Hello, everyone. My name is Jane Cantrell, and I’m a second-year International Affairs major with a minor in Linguistics. I wanted to discuss a term that students at UGA will have heard a lot in passing: active learning.
Active learning is an evidence-based approach to instruction that focuses on the learning process and the construction of knowledge, not passive memorization of content. Common strategies include group activities and reflections, but active learning encompasses many more practices where students are active participants in their learning.
When I first started at UGA, I was highly suspicious of this “active learning” business. It seemed inefficient to spend class time talking with other students instead of absorbing the maximum possible number of lecture slides, which was how things worked in high school. But as I took more SPIA classes, my opinion shifted, and active learning assignments are now my favorite parts of my classes.
Every student reading this is thinking: “Group work? No thank you.” That was my initial take too. But — thankfully — SPIA professors go far beyond the mold of “make a PowerPoint with a group of strangers and then give the most awkward five-minute presentation of your life.” In my SPIA classes, we have held debates on national security issues, argued international law cases in moot courts, conducted diplomacy with each other in Statecraft, and simulated negotiating agreements to end real-world conflicts. These assignments have been engaging, informative, and challenging in ways that copying down slides just can’t compete with.
Since starting at SPIA, I’ve noticed three main benefits of active learning assignments.
First, they build skills that are applicable to the Grown Up World. For example, in my International Law class last spring, we held biweekly moot courts where we delivered arguments in support of our cases. Over the course of the semester, I could feel myself becoming more effective and confident in my public speaking ability, and I watched my group members develop in the same way. In another one of my classes, War and Human Security, the class split into ten groups, each based on a real-world state or organization, and the groups were tasked with agreeing on a framework to end the Myanmar conflict. Assignments like this are a great way to develop interpersonal skills — negotiating, persuading, compromising — that will be highly relevant to many SPIA majors after graduation.
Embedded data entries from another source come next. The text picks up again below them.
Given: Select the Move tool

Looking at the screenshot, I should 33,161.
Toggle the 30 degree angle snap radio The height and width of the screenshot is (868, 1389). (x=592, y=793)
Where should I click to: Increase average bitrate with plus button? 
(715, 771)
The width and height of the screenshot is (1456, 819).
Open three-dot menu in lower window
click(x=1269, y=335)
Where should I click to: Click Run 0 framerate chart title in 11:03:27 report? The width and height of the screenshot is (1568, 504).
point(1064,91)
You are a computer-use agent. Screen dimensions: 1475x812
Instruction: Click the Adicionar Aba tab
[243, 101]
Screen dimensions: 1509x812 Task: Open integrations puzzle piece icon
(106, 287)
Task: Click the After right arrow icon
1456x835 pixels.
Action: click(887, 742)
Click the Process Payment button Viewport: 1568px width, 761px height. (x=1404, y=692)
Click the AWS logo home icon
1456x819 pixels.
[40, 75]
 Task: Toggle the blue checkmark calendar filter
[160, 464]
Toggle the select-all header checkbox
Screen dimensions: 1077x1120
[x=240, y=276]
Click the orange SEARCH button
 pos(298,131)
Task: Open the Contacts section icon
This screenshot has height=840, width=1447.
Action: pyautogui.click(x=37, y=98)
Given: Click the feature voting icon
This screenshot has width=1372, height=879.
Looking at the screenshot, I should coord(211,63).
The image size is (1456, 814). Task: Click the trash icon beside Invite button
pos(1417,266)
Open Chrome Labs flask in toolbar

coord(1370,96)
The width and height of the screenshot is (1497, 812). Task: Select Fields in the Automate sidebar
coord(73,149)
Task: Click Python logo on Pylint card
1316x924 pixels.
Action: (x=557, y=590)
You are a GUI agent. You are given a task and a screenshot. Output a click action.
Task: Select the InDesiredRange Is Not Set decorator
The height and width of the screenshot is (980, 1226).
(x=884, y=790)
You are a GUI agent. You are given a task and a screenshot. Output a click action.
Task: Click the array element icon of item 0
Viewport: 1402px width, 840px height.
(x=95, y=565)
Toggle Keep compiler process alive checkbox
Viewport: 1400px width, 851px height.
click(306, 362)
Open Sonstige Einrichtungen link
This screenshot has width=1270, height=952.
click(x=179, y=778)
I’ve also noticed that I remember course content better when I absorb it through an active learning strategy. Trust me: when you defend a country against war crimes allegations in front of forty-five people at the tender age of seventeen, you will remember what you were arguing about until the day you pass from this Earth. In my experience, learning by doing cements the content in your memory much more permanently than simply memorizing and regurgitating your notes.
Finally, one more great thing about active learning: it’s fun! Getting to debate and roleplay with other SPIA students will keep you engaged and looking forward to your next class. Group assignments will create bonds of friendship forged in fire. Mechanically copying PowerPoint slides just can’t compare to the creative and challenging assignments that SPIA professors come up with.
Active learning as practiced in SPIA will task you with building skills, talking to people, and developing an understanding of the material that goes much deeper than memorization could accomplish. My SPIA classes have allowed me to grow as a student and as a person, and I’m grateful for the experiences I have had with active learning.